Микола Ничипоренко дал прочитать наказному воеводе листовки, в которые были призваны смущать умы в среде запорожских казаков. В бумаге было писано о том, что русский государь-император предлагает службу у него. При этом, делался напор на веру. Обращение началось: «Православные, братья во Христе». Уже подобное, как быть причастным к родству с государем, сильно стило именно казацким низам. Ну а то, что предлагалось стать реестровыми, получать жалование, пороховое довольствие, иметь возможность службы казенным оружием и конем с правом выкупить оное… И многое иное, столь сладостное для ушей казацких низов.

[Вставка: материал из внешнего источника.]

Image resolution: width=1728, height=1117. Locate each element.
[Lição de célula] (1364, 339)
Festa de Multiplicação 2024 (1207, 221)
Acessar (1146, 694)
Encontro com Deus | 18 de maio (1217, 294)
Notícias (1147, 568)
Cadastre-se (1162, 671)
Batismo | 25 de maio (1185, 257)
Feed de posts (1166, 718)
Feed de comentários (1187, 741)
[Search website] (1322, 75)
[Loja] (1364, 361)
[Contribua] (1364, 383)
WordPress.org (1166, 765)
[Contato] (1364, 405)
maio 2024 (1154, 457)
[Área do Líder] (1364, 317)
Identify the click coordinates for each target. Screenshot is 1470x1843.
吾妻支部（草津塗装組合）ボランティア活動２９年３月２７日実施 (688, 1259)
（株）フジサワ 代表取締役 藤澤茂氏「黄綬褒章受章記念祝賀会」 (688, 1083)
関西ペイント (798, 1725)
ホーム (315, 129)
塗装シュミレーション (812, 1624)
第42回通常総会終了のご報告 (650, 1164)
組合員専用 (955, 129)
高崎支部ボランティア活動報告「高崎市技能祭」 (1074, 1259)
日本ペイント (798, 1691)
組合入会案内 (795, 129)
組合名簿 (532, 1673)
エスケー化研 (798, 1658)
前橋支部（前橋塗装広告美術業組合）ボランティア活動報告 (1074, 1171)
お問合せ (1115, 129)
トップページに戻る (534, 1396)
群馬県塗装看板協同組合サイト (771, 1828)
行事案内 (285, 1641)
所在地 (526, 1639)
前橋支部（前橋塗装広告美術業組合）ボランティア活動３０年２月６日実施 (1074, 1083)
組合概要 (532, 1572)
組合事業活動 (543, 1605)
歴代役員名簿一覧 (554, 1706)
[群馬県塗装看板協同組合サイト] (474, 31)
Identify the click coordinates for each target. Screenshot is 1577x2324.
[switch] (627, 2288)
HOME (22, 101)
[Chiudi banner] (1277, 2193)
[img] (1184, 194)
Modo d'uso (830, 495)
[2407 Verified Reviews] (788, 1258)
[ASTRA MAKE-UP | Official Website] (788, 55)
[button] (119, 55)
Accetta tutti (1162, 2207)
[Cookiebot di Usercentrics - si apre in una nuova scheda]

Дело в том, что на Запорожье, даже в большей степени, чем у донцов, имело место социальное расслоение. Да, элементы военной демократии были, но на Доне даже низовой казак мог сказать свое слово на Казацком Круге. Майдан же, Казацкая Рада, проходил при закрытых дверях, а казачеству сообщали только о результатах. Да, там были выбранные старшины, но почему-то получалось, что все старшины из старших, потомственных казаков, с немалым имуществом. Иные казаки и вовсе имеют имения и считают себя шляхтой, отделяясь от сечевых, истинных казаков. Тот же Богдан Зиновий Хмельницкий считался шляхтичем.

То, что было недоверие между реестровыми казаками и теми, которым не собираются платить, оказывалось привычным. Но к тому, что теперь разжигается конфликт между казацкими элитами и низами, запорожское руководство не было готово.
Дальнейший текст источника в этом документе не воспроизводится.